あ、嬉しすぎて驚いちゃったのかーw可愛いね私ちゃんw」
とゆっくりゆっくり近付いてきておっさんがサワッて足を触った。
「私殺されるんだなー。せめて結婚ぐらいしときたかったぜこんちきしょう。」
と死ぬ覚悟を決めた所でまさかの彼ご帰宅!!!
「じゃーん!驚いたー!?サプライズで友達...も呼んだ...んだけ...ど。
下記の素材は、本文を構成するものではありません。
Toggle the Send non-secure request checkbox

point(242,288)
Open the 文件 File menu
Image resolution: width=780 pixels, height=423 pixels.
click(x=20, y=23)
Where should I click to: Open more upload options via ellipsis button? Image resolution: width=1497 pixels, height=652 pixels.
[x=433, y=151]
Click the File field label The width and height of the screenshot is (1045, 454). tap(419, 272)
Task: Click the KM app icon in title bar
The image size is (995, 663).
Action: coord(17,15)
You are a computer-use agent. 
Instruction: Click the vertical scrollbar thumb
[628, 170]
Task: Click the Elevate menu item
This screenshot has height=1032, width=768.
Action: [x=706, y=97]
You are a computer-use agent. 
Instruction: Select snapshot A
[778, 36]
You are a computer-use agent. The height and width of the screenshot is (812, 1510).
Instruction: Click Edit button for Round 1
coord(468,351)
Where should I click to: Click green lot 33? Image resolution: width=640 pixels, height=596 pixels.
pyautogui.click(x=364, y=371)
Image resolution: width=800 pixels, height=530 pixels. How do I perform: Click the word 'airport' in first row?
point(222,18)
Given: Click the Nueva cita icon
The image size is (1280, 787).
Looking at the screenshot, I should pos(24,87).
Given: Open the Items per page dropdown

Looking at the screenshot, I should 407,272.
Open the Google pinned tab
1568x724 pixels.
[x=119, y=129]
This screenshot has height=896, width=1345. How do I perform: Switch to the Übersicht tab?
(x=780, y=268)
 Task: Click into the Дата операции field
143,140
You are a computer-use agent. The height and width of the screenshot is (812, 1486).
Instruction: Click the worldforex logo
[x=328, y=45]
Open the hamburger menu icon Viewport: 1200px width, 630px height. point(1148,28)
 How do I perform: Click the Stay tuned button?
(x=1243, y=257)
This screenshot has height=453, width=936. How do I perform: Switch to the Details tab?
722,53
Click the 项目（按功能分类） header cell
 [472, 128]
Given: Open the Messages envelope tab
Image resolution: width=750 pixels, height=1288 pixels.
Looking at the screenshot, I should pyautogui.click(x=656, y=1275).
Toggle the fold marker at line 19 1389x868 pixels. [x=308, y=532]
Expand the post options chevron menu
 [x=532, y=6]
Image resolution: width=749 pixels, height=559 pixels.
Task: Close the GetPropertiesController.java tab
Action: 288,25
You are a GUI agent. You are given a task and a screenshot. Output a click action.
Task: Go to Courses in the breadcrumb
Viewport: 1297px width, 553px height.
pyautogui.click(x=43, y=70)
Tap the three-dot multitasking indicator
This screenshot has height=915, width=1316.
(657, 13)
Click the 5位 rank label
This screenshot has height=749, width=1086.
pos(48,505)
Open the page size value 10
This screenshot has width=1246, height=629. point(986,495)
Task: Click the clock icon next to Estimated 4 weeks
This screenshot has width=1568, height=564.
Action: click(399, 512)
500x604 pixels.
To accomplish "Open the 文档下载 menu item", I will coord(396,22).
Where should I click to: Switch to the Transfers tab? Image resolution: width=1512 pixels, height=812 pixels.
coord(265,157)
」と言ったきり固まる彼&友人達。
まぁ服着てないで私の足をペロッとしてるおっさんと(必死に逃げたため)衣服が乱れてる私の姿見れば固まりもするだろうけどさw

「お、おま、まさか、まさか浮気か!?!?誰だよそいつ!」
と完全に誤解してる彼と友人達に私は
「だずげでぇぇ!ごろざれるぅぅ!おっさんになんか殺されるのはいやなのぉぉ!」
と必死で訴えるととりあえずおっさんを引き剥がしてくれた。

まだ私を疑ってる感じだったけど、おっさんの言ってる事が支離死滅過ぎてなんとか信じてもらえた。
おっさんは友人達が呼んでくれた警察に連れてからてった。
みんなも1人で家にいる時は寝室のクローゼットを確認した方がいいよ。



おっさんの正体は私の会社に営業でやってきた人だったらしい。
私受付嬢なんだが、おっさんに会社の宣伝用ポケットティッシュを手渡した事があったみたいで、「こんなに優しくしてくれるのは俺を愛しているからだ。結婚しなきゃ。」ていうよくわけのわからない理論だそうです。

私のあとをつけて自宅を特定して、我が家の下の階に越してきてたらしく、それにゾッとした。